[[ Passage, beginning ]]

Wednesday, April 9, 2008

News and a half

We are moving to Queensland.

And let it never again be said that I beat around the bush for the sake of a story build-up.
Not all the time, at least.

Those of you who know us personally will understand completely the reasons for moving. For those of you who only know the humbly-represented superhero versions of us depicted on this blog, I will give a brief explanation: health reasons.

I did say brief, didn't I?

I'll expand a little. Mele suffers from eczema, w
hich is exacerbated by a dry climate. We live in Adelaide. Adelaide happens to be one of the two worst places in the world for sufferers of dry skin-related conditions (the other is Tucson, Arizona) - this is according to Mele's brilliant (and rather dashing) dermatologist. The pain caused by her dry skin is so great that moving states is actually a reasonable and sensible solution as opposed to the alternative of remaining here.

[[ Passage, end ]]
[[ Supplied material, beginning ]]

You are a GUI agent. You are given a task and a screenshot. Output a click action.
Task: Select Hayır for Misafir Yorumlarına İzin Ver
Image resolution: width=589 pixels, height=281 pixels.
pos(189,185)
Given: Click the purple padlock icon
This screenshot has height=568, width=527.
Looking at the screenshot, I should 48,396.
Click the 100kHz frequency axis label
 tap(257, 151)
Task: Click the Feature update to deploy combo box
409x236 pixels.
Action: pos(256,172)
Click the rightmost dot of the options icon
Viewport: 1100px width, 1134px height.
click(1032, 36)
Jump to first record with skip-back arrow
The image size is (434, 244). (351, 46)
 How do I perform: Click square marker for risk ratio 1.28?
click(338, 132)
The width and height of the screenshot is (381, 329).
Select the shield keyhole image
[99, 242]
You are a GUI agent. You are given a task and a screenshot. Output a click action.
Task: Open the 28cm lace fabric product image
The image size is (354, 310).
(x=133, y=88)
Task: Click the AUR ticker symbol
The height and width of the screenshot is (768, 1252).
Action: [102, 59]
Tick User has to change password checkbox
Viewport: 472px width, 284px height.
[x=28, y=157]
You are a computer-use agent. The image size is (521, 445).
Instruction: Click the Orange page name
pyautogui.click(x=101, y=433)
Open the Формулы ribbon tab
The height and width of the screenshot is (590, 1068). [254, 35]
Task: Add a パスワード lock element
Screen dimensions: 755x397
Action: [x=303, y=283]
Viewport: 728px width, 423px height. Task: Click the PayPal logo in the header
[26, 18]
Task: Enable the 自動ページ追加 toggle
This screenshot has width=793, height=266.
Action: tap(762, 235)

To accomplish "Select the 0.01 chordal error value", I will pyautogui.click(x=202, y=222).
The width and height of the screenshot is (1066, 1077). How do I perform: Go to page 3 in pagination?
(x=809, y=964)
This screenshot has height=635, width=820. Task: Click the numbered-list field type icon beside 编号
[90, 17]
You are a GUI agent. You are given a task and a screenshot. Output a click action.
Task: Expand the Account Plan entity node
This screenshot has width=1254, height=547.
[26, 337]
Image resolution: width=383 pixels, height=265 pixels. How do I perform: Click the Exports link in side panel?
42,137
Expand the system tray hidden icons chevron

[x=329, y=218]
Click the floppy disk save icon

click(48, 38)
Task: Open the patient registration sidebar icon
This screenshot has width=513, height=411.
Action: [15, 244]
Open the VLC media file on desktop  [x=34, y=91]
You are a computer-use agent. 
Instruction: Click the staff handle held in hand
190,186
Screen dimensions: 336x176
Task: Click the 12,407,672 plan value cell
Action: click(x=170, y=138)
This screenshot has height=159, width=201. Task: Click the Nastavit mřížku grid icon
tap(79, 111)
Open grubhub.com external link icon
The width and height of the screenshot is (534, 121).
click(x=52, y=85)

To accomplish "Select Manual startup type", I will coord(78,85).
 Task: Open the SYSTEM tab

[[ Supplied material, end ]]

*Exercise set*:
**1.** Condense the paragraph beginning "Those of you who know us personally" in the blog post about moving to Queensland, keeping its main facts.
**2.** Continue the blog post about moving to Queensland, starting after its final sentence.

*Results of the exercise*:
**1.** People who know us personally will fully understand why we're moving. For readers who know only the superhero versions of us on this blog, the short explanation is health reasons.

**2.**
Eczema and dry skin dermatitis are common ailments. Until I met Mele, I never realised how common. Everyone has it. However, no one has it like Mele does, except for a nineteen-year-old fellow from Port Pirie. You might think you, or your mate, or your Mum, or whoever, gets it really badly, but those people can still go outside and don't need expensive drugs that require monthly check-ups in order to simply keep it at bay. Strong drugs and buckets of petroleum jelly are the only things that work for her. Others may find relief in natural remedies, olive oil, steroid cream, altered diets and any one of the thousands of off-the-shelf moisturisers containing everything from vitamin E to stem cells and piss. Not Mele. Moving to Queensland is one of the last options for relief on a much-shortened list.

So, in the spirit of turning
lemons into lemonade and cow-shit into hypo-allergenic roses, this blog will become something of a travel diary. We don't plan to remain in Queensland forever,* just over the Adelaide winter until the dry, cold winds have blown themselves out and the Unbelievably Stifling Heat returns. (Those thinking along the lines of increased evaporation in summer vs increased precipitation in winter being better for dry skin can think again - Adelaide never gets so much rain that it actually becomes humid and the cold winter winds make a girl's skin seize up, whereas warm weather aids in movement).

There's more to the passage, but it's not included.